When partitions merge after a network partition has occurred:

  • If one of the partitions was Available during the network partition, then the joining partition(s) are wiped out and state transfer occurs from the Available (primary) partition to the joining nodes.
  • If all joining partitions were Degraded during the Split Brain, then no state transfer occurs during the merge. The combined cache is then Available only if the merging partitions contain a simple majority of the members in the latest stable topology (one with the highest topology ID) and has at least an owner for each segment (i.e. keys are not lost).

Between the time (t1) when partitions begin merging to the time (t2) when the merge is complete, nodes reconnect through a series of merge events. During this time window, it is possible that a node can be reported as having temporarily left the cluster. For a Transactional cache, if during this window between t1 and t2, such a node is executing a transaction that spans other nodes, then this transaction may not execute on the remote node, but still succeed on the originating node. The result is a potential stale value for affected entries on a node that did not commit this transaction.
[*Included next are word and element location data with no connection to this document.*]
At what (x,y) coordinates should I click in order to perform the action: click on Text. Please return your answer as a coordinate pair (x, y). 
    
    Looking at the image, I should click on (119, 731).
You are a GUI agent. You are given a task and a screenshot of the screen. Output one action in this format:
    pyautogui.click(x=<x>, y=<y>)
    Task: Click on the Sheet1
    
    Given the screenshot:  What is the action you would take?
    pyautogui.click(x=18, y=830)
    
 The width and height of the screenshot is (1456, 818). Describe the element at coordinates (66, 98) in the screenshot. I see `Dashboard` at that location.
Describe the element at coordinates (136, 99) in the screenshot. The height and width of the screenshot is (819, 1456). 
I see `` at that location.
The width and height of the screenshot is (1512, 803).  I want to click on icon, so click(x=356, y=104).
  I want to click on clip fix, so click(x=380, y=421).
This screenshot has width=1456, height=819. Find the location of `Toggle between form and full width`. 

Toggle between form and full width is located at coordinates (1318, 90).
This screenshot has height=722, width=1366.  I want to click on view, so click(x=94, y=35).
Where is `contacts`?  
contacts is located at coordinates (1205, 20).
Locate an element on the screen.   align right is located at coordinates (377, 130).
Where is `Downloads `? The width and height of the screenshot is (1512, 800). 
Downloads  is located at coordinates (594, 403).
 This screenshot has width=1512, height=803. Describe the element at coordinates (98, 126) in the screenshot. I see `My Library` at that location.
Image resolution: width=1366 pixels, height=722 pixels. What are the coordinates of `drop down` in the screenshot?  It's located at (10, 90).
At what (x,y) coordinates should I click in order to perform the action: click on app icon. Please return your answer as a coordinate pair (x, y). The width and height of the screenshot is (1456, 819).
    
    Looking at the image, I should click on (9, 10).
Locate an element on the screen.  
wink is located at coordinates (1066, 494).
After t2, once the merge has completed on all nodes, this situation will not occur for subsequent transactions. However, an inconsistency introduced on entries that were affected by a transaction in progress during the time window between t1 and t2 is not resolved until these entries are subsequently updated or deleted. Until then, a read on such impacted entries can potentially return the stale value.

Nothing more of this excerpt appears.